#### Work to complete:
Across the entries below, how many lines contain the string "Select"? Only the number is wanted.

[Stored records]
[Start of Attachment]
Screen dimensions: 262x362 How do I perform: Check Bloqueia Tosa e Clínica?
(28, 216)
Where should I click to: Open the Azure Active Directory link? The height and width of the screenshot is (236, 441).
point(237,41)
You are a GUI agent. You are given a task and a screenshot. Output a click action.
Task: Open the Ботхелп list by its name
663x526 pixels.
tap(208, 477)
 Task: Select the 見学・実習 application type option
[End of Attachment]
[Start of Attachment]
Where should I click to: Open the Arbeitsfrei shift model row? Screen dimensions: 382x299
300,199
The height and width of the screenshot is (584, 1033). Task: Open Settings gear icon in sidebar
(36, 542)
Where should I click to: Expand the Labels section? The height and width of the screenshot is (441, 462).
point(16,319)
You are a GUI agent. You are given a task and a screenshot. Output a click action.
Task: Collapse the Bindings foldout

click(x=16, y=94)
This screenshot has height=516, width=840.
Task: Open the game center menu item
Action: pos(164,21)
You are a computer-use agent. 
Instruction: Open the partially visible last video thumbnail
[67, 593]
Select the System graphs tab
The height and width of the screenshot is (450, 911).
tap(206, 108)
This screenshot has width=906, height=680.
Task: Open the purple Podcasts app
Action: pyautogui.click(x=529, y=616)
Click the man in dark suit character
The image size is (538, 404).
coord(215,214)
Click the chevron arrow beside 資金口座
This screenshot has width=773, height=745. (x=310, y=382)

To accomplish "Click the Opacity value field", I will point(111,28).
[End of Attachment]
#### Exercise solution:
2